■ **Description of the task**
Please answer these questions from the article on the federal assault weapons ban:
1. In which years was the Federal Assault Weapons Ban in place?
2. How many public mass shootings do the study authors estimate the ban prevented while it was in place?
3. Who is the study's lead author?

■ **Excerpt to read**
+-------+

A federal assault weapon ban was highly effective in reducing public mass shootings, reports a new Northwestern Medicine study just published in a pre-print.
The study found the Federal Assault Weapons Ban (FAWB) — that included a ban on large capacity magazines (limiting the number and caliber of bullets) — from 1994 to 2004 — resulted in a significant decrease in public mass shootings, number of gun deaths and number of gun injuries.
The study leveraged the passage and expiration of the FAWB to estimate the number of mass shootings that were prevented during the ban, as well as the number of shootings that would have been prevented had the ban remained in place.
The study authors estimate the ban prevented 10 public mass shootings during the decade it was in place, before it was allowed to expire. FAWB would have prevented 30 public mass shootings that killed 339 people and injured an additional 1,139 people, the authors said.
The political climate at the time the FAWB was passed required a sunset clause in order to get the bill passed.
The study was published in a pre-print and is considered preliminary until accepted by a journal.
“As society searches for effective policies to prevent the next mass shooting, we must consider the overwhelming evidence that bans on assault weapons and/or large capacity magazines work,” said lead author Lori Post, director of the Buehler Center for Health Policy and Economics at Northwestern University Feinberg School of Medicine.
Previous studies on FAWB only evaluated if it resulted in fewer gun deaths and injuries.
The Northwestern study is the first to look at the impact of the gun control policy on the number of mass shooting events, not number of people killed or injured. It also is the first to measure how many mass shootings were prevented when the FAWB was in place, as well as how many could have been prevented if the legislation was never sun setted.
“It does not result in fewer other types of gun deaths and injuries, such as domestic homicides. You only need one bullet to commit suicide, kill your wife or kill somebody else. But when you are just looking at mass shootings, it is super effective,” Post said.

+-------+

■ **Extracted material**
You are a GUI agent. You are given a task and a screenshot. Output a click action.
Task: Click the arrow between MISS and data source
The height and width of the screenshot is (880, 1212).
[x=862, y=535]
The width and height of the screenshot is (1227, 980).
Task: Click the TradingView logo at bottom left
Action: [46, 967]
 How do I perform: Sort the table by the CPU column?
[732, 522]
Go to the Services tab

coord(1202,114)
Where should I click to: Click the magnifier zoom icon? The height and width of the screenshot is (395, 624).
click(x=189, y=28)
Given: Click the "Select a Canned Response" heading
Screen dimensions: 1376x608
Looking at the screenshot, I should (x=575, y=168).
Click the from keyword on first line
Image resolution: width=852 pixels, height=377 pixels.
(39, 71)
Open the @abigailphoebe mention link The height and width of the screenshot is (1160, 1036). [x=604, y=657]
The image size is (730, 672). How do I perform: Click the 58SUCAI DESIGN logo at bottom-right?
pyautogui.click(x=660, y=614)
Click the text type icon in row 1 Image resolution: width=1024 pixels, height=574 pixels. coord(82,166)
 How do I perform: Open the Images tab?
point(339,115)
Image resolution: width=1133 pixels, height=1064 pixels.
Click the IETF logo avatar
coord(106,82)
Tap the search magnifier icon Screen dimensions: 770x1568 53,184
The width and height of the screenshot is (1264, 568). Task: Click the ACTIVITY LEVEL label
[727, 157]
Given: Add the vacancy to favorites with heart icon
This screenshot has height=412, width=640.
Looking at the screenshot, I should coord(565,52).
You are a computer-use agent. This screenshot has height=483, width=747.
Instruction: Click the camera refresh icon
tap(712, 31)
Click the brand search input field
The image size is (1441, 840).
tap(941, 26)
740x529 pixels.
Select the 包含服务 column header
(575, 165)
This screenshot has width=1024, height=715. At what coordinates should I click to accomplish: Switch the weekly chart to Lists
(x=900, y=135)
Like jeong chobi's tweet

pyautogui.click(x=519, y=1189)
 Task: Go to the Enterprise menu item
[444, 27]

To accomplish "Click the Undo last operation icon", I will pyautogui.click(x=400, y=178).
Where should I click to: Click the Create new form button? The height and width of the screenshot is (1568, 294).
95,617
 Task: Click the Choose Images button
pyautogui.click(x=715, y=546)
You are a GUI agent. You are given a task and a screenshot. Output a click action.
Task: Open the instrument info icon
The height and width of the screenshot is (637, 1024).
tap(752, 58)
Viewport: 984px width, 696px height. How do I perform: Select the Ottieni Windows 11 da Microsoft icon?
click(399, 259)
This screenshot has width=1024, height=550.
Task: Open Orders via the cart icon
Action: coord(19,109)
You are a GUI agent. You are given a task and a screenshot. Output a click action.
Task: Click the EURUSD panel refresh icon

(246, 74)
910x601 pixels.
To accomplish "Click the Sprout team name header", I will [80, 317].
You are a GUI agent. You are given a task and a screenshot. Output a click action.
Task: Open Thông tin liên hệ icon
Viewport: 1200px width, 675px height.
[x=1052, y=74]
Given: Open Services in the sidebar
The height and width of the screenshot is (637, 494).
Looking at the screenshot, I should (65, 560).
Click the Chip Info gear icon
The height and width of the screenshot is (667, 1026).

+-------+

■ **Response**
1. From 1994 to 2004.
2. 10 public mass shootings.
3. Lori Post.